I don’t much care for country music – particularly what’s passed for it since ‘The Nashville Sound’ developed during the anti-rock ‘n’ roll backlash of the 1950s. Slick and overproduced (and now barely distinguishable from mainstream pop rock), country has long since lost its ability to reflect the hopes and fears of the dirt-poor white working-class that gave it life.
Of course, prior to the arrival of rock ‘n’ roll (itself a misbegotten but marvelous stew of country, western swing, blues, and gospel music), country music was more than just a marketing niche — which brings me to The Winding Stream: The Carters, The Cashes, and the Course of Country Music, a documentary opening at Rialto Cinemas Elmwood on Friday, April 22.
Maces Springs, Virginia may be a tiny dot on the map, but its impact on the development of American popular music is immeasurable.
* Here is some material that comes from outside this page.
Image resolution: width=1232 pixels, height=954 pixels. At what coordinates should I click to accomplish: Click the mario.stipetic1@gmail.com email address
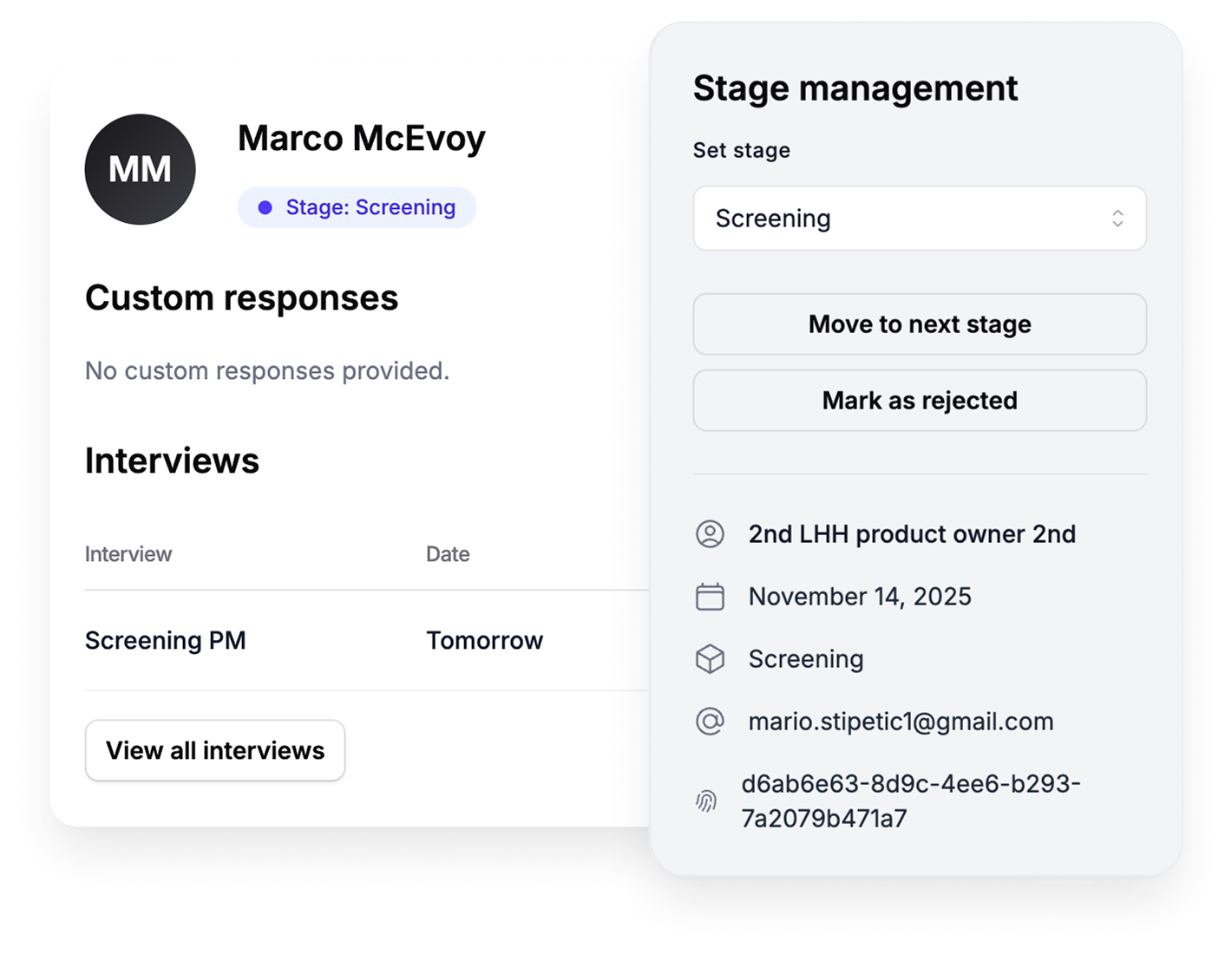point(901,722)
It was here that the young A.P. (Alvin Pleasant) Carter was born in 1891, and where he worked the land during the 1910s and ’20s.
Alas, A.P. was not, at least according to family lore, a very good farmer, and eventually he gave it up for a career as a door-to-door tree salesman. While engaged in a sales pitch in nearby Copper Creek one day he overheard the dulcet tones of Sara Dougherty, a teenager who was also a dab hand at the autoharp. She, in turn, tried to sell him some dishes. Though their respective sales remained unconsummated, love and marriage soon followed.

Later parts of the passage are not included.